Energy Meter
My buddy Frank (the guy talking way too fast above) and I designed an open source energy meter. It is still in early beta, but Frank’s about to be commissioned in the Navy, and I have a three month Merchant Marine cruise coming up, so neither of us will have time to work on it for a while. Anyways, it’s pretty awesome if I do say so myself. It’s similar to the Kill A Watt, but it’s wireless, uses mesh networking, and is scalable from a metering a single outlet to service as building’s primary energy meter.
Features
- Uses current transformer for shuntless current measurements
- Wireless (ZigBee)
- True RMS voltage and current measurements, for accurate readings with noisy loads
- Power factor calculated with Fast Fourier Transform, with possibility of using FFT for Total Harmonic Distortion calculation
- 8 core Propeller microcontroller running at 80 MHz allows for lots of number crunching
Also, I wrote an OS X Cocoa application for an interface to sensors. Currently, it only recognizes one sensor, but with a little modification I’ll make it handle any number of sensors. We even configured the sensors to occasionally send current and voltage waveforms. That’s mostly eye-candy, but could be useful to a utility to identify problems or particularly noisy loads.
;)
TODO
- Design a board that fits a standard size box
- Add the ability to switch out current transformer’s burden resistance on the fly, depending on amperage, to allow for a wider range of current. Currently we’re getting accurate measurements from 10 mA to about 12 A, after that it starts clipping at the input of the op amp. For a house, there’s a much wider range of currents.
- Find wireless modules that allow for huge mesh networks. Big enough for all the houses in a small town to pass occasional readings to the utility.
If you’re interested in getting involved, let us know. You can check out the live code at our Google Code page.
Downloads
Design Summary from APPA Conference
Thursday, March 24, 2011 at 17:09
Reader Comments (6)
Would this be possible to connect the system and see the mesh network using NetworkViewer from http://www.openecosys.org ?
Nice project, but I have one or two suggestions. First, get a steady cam even if you have to make it from parts at the hardware store. There's nothing more difficult to watch (for me anyway) than hand-held video that's completely unstabilized. My other suggestion would be to slow down on the description of the project.
No wonder the voltage on LVSENSE is distorted if you are also using the same winding to power a half-wave rectifier. Use a more capable transformer, a transformer with dual windings and a full-wave rectifier (better), or a totally separate transformer (best).

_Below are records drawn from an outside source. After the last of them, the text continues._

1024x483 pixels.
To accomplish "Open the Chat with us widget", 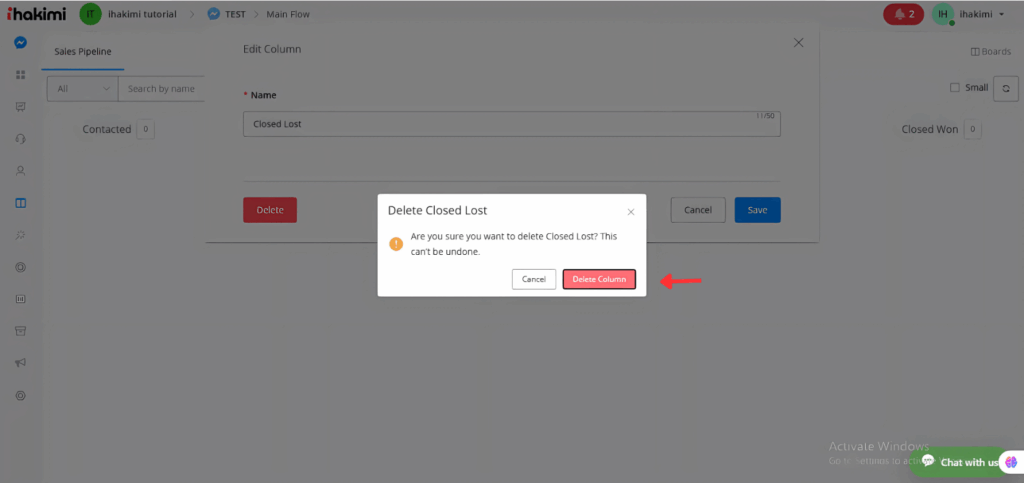I will tap(967, 462).
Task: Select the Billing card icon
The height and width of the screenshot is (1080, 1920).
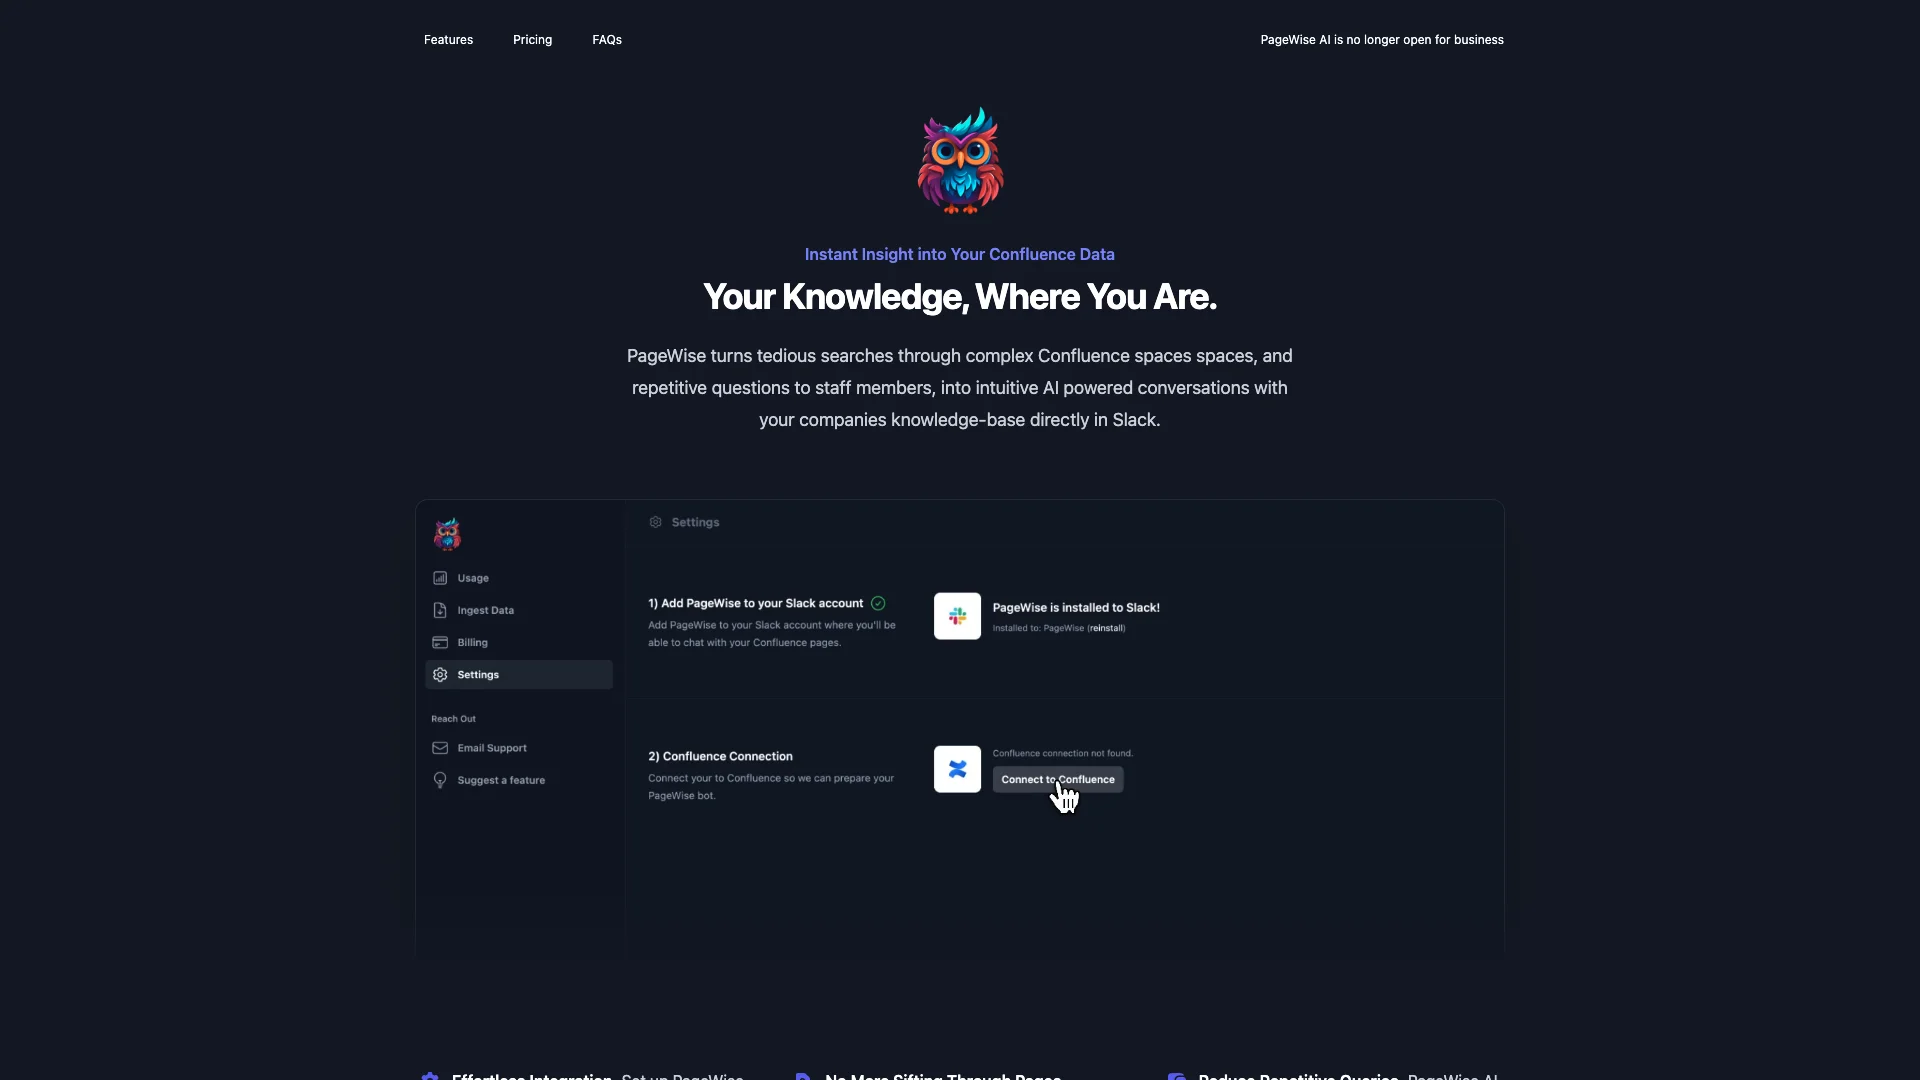Action: pyautogui.click(x=440, y=642)
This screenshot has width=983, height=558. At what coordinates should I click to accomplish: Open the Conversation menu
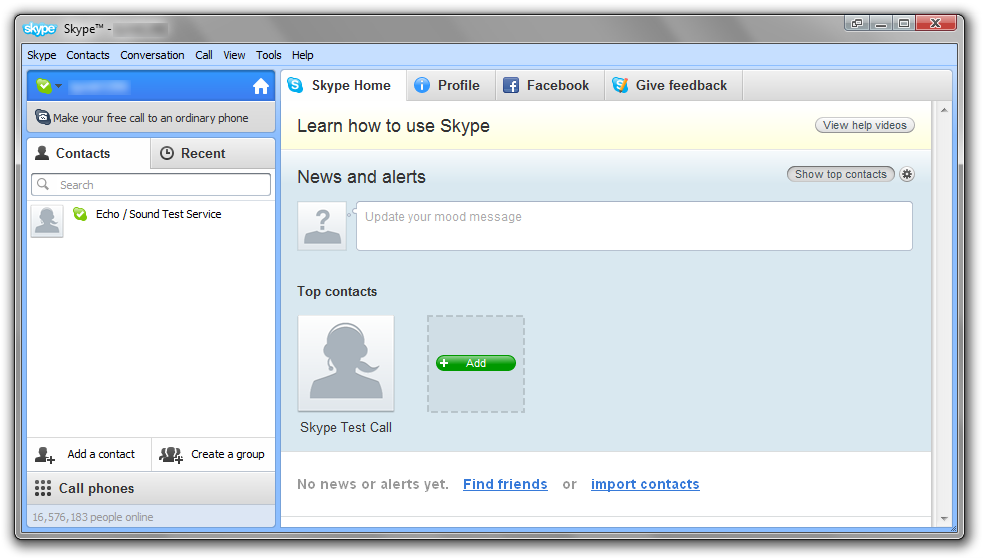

Also, the unconnected end of CT burden potentiometer should be connected - it will prevent an open-circuit CT voltage from appearing on op-amp's input in case potentiometer's wiper intermittently looses connection during rotation (what is common for low quality and/or old pots). You should also take this issue under consideration when designing burden resistor switching circuitry - it has to be continuous or make-before-brake solution.
Except for these issues it's quite a nice solution.
Shouldn't there be some isolation between main voltage and your electronics (opto-isolators, ...) ?
Yep. Still trying to figure out the best way to do it. Ill look if there are any reasonably priced linear optoisolators.
I've used these guys in the past : http://secomtel.com/UpFiles/Attach/2003/11/19/103521.pdf
I got them for about $2 a piece in quantity, though I'd like to find cheaper alternatives.